Along with this bantering of society's traditional foundations, Fields celebrates everything that's frowzy and unkempt: truantism, simony, fraud, intemperance, advantage play and every form of disreputable behavior known to police blotters, including contributions to the delinquency of minors. And he gets away with it all.
Outstanding among his forays against morality is the plot of The Bank Dick, in which Fields and his wheyfaced son-in-law-to-be embezzle money from a bank, invest it in a beefsteak mine (logic was not the least of the comic's sworn enemies) and come out winners. Retribution is not on the agenda. The moral, apparently, is: It's oK to steal, if you're lucky. A second lesson is also discernible; namely, that business success, that all-American reward, is achieved not by application and foresight but through dalliance and incompetence. In similar philosophical essays, Fields dismantles the other gears of the American dream, and he does it with a deliberation that distinguishes him from his coevals.
Slapstick is the art of milking chaos for laughs, and all clowns are fundamentally anarchists. Nearly every comic bangs away at good behavior and accepted standards. Fields' rivals are destructive, but they break things up without plan and usually in consequence of desperate attempts to be correct and to get things done right. Langdon, Keaton, Laurel and Hardy, are pathetically eager to conform, to be accepted. Respectability is Chaplin's everlasting goal. All of their mistakes are well intentioned or forced upon them, and they bumble their way into imbroglios and disasters. Even when, as did the Marx Brothers, they play amoral boors, the upheavals they cause have no permanent consequences. Groucho and his siblings are only snipping at the branches. Fields went after the roots. His attitude is unique, because he means it. Other antisocial comics are not dissatisfied. Despite his name, for instance, Groucho's usual view of things is one of mindless cheerfulness. Fields is cheerful only when he has put one over on society.
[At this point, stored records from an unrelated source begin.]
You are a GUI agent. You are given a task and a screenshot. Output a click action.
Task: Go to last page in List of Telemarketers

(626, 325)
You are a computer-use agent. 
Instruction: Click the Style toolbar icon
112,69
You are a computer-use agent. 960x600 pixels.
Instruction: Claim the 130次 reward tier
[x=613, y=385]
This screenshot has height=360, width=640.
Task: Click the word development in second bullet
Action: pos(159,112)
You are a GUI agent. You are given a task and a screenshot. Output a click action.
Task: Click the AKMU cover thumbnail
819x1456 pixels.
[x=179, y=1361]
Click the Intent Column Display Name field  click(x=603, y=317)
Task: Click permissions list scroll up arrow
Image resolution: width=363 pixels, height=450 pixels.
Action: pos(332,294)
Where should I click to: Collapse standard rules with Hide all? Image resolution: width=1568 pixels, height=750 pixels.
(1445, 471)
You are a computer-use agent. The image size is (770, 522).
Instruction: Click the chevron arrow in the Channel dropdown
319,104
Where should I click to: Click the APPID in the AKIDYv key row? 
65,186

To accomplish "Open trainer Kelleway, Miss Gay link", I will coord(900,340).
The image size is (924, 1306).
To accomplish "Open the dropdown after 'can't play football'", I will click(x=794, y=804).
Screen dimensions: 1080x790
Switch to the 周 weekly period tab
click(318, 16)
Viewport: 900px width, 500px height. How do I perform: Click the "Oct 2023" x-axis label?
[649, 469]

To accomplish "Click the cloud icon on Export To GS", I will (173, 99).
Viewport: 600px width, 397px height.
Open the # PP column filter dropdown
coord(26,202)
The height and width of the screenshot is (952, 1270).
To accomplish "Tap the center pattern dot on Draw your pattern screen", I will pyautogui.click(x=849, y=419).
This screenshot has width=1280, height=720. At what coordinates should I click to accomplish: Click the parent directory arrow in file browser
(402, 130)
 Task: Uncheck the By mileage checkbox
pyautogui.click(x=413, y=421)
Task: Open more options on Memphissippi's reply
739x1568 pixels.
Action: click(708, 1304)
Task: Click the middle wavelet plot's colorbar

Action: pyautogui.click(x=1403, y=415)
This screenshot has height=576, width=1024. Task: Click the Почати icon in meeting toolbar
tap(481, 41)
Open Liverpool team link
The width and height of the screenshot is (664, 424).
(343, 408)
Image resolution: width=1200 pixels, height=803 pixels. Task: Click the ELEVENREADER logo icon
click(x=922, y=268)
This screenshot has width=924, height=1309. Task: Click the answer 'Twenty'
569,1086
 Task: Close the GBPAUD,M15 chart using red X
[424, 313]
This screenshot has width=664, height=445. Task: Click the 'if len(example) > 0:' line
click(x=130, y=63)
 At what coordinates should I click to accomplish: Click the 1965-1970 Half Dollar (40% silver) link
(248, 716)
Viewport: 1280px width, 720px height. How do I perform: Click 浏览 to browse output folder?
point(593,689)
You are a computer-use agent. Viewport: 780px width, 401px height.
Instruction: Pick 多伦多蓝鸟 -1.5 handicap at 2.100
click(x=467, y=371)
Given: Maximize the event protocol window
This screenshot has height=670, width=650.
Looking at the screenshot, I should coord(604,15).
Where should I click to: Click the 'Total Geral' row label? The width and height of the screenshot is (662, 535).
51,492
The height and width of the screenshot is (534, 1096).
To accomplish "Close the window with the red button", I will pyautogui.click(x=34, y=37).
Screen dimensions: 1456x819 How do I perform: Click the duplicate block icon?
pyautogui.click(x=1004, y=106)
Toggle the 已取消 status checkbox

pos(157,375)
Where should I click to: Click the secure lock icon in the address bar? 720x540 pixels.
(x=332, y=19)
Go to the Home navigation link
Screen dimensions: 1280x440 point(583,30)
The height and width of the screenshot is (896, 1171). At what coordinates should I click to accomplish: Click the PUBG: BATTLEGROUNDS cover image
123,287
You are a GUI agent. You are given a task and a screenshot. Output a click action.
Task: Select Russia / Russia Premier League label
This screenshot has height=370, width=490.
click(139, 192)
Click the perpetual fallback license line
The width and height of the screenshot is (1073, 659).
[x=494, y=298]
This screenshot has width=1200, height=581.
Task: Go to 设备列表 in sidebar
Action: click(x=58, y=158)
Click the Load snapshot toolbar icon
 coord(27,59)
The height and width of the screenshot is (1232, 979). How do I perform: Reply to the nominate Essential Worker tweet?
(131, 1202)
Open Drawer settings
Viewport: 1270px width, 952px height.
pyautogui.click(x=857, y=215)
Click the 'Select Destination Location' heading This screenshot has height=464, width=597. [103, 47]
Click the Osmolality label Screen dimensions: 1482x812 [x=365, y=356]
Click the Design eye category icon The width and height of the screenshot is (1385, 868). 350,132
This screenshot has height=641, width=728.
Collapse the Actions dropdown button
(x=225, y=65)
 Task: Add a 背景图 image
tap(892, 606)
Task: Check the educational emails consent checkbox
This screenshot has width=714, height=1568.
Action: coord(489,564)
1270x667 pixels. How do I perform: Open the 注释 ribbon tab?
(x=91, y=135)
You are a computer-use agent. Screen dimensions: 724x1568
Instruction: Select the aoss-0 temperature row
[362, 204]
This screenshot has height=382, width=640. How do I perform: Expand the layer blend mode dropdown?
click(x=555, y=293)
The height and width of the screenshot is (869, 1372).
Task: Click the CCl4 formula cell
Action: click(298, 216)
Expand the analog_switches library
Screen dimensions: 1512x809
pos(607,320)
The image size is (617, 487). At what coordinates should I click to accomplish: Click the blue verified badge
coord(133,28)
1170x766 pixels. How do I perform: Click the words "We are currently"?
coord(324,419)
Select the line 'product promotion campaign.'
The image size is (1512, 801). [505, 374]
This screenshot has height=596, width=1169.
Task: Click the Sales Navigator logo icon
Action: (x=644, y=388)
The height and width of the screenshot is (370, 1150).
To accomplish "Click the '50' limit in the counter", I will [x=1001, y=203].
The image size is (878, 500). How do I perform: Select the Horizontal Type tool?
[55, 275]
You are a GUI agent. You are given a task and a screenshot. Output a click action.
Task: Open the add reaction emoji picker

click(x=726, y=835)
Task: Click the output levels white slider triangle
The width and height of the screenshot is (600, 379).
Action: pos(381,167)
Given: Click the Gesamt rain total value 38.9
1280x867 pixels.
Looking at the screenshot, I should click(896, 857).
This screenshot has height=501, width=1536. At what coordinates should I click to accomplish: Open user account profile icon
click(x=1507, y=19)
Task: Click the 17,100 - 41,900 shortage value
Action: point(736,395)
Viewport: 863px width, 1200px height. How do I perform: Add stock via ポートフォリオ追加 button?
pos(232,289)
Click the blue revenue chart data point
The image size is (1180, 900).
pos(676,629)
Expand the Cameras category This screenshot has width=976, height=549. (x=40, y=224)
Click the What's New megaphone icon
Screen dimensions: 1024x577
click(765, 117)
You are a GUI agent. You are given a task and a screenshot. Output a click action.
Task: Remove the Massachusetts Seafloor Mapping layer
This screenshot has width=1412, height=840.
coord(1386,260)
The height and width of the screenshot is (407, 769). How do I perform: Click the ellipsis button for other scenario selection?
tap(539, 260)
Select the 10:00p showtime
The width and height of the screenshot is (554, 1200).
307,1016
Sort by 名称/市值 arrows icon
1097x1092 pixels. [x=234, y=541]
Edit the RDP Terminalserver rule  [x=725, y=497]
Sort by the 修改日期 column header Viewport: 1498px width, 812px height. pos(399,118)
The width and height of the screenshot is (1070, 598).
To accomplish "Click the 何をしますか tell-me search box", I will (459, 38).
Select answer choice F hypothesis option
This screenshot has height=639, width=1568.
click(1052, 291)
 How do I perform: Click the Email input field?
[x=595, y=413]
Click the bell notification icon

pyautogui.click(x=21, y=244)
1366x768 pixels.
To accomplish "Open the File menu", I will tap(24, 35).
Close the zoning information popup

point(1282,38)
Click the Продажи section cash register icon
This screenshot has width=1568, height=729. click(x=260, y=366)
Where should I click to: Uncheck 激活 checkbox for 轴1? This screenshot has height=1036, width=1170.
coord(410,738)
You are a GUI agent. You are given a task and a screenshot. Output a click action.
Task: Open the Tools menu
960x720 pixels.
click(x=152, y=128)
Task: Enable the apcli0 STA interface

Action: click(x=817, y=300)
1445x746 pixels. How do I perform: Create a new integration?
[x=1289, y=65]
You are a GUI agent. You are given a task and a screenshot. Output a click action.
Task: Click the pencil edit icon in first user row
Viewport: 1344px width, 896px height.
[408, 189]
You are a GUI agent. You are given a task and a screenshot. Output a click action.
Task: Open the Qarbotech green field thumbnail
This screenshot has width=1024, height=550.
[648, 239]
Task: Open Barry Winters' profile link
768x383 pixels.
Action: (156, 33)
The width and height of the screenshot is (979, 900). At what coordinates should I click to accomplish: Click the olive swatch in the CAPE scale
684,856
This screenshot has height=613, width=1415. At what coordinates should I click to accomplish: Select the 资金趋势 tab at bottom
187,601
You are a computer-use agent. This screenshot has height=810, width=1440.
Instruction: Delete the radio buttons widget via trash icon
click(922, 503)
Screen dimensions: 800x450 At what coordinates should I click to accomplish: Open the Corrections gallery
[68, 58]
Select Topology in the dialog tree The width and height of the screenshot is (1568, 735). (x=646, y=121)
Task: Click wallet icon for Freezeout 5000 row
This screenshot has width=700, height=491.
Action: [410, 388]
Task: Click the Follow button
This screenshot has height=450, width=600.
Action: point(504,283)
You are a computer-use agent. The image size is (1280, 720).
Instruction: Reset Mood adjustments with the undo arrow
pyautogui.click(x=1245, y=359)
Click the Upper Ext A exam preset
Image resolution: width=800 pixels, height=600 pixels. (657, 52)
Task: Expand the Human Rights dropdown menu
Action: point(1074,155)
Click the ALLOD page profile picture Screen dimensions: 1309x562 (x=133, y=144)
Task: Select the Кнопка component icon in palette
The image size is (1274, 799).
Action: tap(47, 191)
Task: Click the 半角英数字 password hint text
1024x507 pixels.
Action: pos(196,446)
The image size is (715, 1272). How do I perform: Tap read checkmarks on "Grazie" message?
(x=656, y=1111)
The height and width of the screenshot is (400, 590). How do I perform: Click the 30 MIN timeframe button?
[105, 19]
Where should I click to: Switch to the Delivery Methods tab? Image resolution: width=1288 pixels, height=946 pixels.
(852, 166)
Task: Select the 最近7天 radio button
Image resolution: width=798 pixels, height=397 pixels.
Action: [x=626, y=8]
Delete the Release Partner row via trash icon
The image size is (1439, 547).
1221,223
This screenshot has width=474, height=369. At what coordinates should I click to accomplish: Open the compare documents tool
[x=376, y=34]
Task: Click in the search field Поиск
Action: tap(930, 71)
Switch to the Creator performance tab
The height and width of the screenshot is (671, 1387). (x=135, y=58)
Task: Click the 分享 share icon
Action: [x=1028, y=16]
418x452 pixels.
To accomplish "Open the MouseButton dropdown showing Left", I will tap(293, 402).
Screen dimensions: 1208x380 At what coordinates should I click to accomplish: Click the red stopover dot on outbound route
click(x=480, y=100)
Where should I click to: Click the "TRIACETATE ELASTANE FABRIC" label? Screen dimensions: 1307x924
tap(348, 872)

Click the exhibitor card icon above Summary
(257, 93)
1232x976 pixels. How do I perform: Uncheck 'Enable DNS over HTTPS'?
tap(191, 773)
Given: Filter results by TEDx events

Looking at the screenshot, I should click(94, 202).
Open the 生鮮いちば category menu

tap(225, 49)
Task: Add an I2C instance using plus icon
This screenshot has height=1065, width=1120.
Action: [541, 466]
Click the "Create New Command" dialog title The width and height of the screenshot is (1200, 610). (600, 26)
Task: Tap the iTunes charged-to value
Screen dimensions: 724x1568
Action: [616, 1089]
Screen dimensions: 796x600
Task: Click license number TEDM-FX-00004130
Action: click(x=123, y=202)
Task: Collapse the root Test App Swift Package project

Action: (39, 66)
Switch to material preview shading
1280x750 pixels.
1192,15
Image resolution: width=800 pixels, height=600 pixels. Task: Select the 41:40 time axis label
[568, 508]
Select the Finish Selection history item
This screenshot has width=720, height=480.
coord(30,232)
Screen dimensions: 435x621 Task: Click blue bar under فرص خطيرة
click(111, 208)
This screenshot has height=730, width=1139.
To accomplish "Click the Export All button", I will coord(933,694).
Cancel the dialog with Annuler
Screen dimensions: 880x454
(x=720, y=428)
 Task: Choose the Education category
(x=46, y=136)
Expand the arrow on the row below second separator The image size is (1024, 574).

Fields, on the screen, intends to be a crook and means to be a monkey wrench; he assures us it's the only way to get things done. But he isn't proselytizing: As he sees it, this outrageous prescription for success already prevails, and he's only giving us examples. Going along with corruption is Fields' version of conformity; it is in insisting on it as a working principle that he becomes an image breaker.
"His was an art of exposure," Zero Mostel has noted. "He says, 'Don't be organized; steal to get ahead; drink all you can; beat your family.' " Save for interrupting setbacks, that is, indeed, the message. True, he is occasionally helpful, but it is because he's either killing time or working an angle. Either way, his impulse turns a simple nuisance into a local catastrophe. And when, as he sometimes does, he achieves respectability--always by pure chance--it is invariably on his own terms: Thenceforth, he can get sauced wearing a high silk hat--and on the cuff.
The last film in which Fields evidenced his full, masterfully outrageous form was a 1944 potpourri called Follow the Boys, in which he did a six-minute version of his billiards routine--and collected $25,000 for his efforts. Though he made two more movies--Song of the Open Road and Sensations of 1945--ill health marred his performances in both. It was not long before Fields was once more attacked by his rebellious kidneys. Severely ill, he went back to the rest home, where he languished, intractable as ever but much cheered by the presence of Carlotta Monti and a constant flow of old friends--all of them smuggling bottled contraband past a staff that had given up trying to be vigilant.
On Christmas morning, 1946, Fields died. It was drizzling--a condition Uncle Willie could only have approved. They say the last thing that he did was wink.